Que l’épiscopat français ait choisi Lourdes pour ses assemblées plénières ne saurait nous surprendre. La cité mariale est, pour nous autres Français, une sorte de capitale spirituelle, de haut lieu de ressourcement. Sa vocation permet une identification immédiate. Les catholiques y sont chez eux, sans que cela constitue le moindre renfermement, la moindre étroitesse qui soit. Lourdes est aussi une ville internationale, on y vient en pèlerinage du monde entier, et nombre de non-chrétiens et même de non-croyants se glissent parmi les fidèles pour interroger la grâce du lieu. J’ai été frappé par les propos tenus par Pauline Dawance, une laïque qui vient d’intégrer les services de la conférence des évêques de France à la direction de la catéchèse. Elle n’était jamais venue à Lourdes : «  J’ose à peine le dire mais je n’étais jamais venue à Lourdes. C’est presque un péché… On m’en avait dit beaucoup de choses… Je trouve que c’est un lieu qui ne ressemble à aucun autre. Même s’il n’y a pas beaucoup de pèlerins en ce moment, toute cette ville tournée autour de l’histoire de la petite Bernadette ! C’est très impressionnant ce qui s’y est bâti, architecturalement mais aussi pour la foi. Que les évêques se rassemblent à Lourdes est pour moi un signal fort. »

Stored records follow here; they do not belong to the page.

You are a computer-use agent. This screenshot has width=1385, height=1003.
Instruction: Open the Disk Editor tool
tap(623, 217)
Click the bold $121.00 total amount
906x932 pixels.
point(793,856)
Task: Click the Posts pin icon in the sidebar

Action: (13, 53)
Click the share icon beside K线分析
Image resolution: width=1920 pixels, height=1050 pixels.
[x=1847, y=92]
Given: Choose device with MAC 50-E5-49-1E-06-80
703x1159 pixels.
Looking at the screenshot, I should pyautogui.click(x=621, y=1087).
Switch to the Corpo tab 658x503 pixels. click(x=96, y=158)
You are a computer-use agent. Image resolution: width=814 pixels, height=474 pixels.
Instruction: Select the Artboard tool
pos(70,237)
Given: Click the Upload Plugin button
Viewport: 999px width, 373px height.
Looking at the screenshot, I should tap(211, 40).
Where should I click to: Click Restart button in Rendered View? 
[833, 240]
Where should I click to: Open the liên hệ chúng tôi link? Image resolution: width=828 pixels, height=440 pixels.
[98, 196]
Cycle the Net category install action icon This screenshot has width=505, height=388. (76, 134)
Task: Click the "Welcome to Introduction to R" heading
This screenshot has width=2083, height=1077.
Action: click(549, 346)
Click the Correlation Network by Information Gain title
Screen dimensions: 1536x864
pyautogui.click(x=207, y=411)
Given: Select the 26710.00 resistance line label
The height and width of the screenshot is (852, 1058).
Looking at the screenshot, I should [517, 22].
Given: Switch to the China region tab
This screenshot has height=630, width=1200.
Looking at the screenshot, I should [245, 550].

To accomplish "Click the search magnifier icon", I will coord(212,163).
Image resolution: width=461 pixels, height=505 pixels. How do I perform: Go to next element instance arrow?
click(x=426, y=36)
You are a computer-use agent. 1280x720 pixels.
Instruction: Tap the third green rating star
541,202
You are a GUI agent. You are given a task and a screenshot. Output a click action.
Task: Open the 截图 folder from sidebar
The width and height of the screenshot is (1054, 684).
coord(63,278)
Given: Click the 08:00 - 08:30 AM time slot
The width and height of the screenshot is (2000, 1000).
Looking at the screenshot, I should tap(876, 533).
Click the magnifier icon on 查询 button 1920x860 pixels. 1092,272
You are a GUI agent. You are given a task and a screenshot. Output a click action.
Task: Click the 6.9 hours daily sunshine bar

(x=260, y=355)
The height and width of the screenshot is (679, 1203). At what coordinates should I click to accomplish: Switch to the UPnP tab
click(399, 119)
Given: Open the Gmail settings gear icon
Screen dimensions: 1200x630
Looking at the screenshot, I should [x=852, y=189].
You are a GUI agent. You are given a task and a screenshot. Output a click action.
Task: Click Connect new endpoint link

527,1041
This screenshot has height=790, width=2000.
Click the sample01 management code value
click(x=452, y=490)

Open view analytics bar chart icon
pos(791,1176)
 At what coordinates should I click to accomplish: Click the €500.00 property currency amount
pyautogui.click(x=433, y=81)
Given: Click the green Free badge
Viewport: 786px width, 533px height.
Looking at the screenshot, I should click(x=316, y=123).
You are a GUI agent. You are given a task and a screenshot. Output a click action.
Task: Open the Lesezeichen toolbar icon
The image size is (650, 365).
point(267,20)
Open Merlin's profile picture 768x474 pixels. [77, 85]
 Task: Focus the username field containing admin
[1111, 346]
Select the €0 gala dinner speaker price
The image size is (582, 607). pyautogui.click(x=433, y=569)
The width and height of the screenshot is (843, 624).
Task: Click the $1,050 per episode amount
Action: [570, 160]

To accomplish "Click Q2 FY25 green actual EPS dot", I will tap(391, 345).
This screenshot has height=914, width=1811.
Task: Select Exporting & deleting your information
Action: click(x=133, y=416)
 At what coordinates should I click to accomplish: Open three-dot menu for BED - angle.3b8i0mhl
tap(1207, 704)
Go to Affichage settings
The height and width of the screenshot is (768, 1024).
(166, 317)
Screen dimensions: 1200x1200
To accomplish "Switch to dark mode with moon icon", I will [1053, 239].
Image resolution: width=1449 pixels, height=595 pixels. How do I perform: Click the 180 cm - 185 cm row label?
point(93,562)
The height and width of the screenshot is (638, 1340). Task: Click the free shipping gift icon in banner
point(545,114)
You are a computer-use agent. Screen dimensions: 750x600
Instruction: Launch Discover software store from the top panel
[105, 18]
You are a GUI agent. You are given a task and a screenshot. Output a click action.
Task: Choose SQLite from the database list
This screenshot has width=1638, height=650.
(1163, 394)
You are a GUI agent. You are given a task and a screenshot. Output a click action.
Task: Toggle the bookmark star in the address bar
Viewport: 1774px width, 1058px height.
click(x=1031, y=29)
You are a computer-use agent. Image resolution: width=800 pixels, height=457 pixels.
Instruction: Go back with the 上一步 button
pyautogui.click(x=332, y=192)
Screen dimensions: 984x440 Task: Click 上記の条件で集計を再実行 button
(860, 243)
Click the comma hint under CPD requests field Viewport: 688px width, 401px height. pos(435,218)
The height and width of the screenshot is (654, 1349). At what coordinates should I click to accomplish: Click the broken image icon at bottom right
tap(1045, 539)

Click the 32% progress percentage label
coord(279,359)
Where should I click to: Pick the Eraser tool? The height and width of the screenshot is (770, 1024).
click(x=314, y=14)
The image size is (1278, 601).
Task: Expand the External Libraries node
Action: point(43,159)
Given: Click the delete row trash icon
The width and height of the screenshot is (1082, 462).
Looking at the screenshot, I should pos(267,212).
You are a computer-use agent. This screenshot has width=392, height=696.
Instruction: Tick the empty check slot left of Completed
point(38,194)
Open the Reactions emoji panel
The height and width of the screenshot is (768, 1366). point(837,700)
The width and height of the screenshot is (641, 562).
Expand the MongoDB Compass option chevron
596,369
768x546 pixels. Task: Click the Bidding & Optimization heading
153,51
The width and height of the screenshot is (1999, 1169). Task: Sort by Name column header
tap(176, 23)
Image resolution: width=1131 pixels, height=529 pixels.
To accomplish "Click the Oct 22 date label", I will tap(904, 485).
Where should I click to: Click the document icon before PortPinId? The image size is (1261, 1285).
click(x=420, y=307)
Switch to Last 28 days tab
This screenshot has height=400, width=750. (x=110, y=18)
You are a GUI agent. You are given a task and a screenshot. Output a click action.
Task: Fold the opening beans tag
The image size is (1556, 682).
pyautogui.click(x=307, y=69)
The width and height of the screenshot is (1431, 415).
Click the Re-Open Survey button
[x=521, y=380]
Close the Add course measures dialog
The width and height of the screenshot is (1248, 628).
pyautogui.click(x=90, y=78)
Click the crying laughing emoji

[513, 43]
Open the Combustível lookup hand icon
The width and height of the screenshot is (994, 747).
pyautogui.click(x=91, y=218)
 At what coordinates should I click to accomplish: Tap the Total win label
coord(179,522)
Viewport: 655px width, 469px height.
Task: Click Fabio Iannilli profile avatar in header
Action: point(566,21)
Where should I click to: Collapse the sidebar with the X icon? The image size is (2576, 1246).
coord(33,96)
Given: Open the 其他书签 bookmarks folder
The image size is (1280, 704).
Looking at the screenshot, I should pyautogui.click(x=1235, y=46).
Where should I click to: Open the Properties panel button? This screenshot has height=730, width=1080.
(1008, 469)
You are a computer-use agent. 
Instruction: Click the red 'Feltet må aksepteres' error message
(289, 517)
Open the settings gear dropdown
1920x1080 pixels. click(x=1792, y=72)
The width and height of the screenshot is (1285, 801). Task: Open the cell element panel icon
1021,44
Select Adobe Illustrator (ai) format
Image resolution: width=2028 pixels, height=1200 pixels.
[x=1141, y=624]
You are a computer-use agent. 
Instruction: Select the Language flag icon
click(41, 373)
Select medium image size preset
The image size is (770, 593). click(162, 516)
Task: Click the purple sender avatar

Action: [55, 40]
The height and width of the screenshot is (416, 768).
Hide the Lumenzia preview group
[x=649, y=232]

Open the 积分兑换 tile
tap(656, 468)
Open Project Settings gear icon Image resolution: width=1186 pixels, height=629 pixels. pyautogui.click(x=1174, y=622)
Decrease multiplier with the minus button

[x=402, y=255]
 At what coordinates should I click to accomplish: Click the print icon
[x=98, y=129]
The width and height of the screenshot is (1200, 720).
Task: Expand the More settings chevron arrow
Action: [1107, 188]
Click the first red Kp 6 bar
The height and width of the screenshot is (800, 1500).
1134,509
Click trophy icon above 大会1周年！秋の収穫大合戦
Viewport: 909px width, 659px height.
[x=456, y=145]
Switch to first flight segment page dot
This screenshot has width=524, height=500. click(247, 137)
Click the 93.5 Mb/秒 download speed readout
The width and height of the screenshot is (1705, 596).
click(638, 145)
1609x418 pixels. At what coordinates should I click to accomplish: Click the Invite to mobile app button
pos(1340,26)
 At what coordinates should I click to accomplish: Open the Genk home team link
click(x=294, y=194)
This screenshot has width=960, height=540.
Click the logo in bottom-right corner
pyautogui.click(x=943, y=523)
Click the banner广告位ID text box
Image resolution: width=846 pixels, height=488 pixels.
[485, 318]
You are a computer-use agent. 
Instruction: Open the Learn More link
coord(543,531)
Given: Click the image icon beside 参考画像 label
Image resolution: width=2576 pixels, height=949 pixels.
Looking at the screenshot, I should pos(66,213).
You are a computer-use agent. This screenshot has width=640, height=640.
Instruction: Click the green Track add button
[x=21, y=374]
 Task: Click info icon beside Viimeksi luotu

On ne saurait mieux dire. Pauline Dawance ajoute que la jonction entre le sanctuaire et l’assemblée plénière se fait spécialement à travers l’eucharistie. Je préciserai qu’en pareil haut-lieu, les échanges sont portés par un certain climat, qui les empêche de s’affaisser dans la banalité ou les préoccupations trop bureaucratiques. L’épiscopat n’est certes pas une technostructure, mais justement, la grâce de Lourdes le place en situation d’être pleinement lui-même. Comme journaliste, j’ai pu m’en rendre compte. La grotte des apparitions constitue un appel constant à la prière, et même s’il n’y a pas en automne les grands pèlerinages (qui ont pris fin avec le Rosaire), on assiste toujours à un défilé continuel de pèlerins ou de passants parmi lesquels on aime s’insérer pour rendre hommage à l’Immaculée, dans le sillage de Bernadette. Voilà ! Je n’ai rien dit du contenu de la dernière assemblée, du solide discours du président, Mgr Pontier, sur la famille aux prises avec l’actualité et à la suite du synode, de la venue des séminaristes de France… Mais les radios chrétiennes ont tout dit là-dessus. Je me suis permis de rappeler que l’événement se déroule dans un écrin sans pareil, où il nous est bon de nous retrouver en imagination et en communion.

Chronique diffusée sur Radio Notre-Dame le 10 novembre 2014.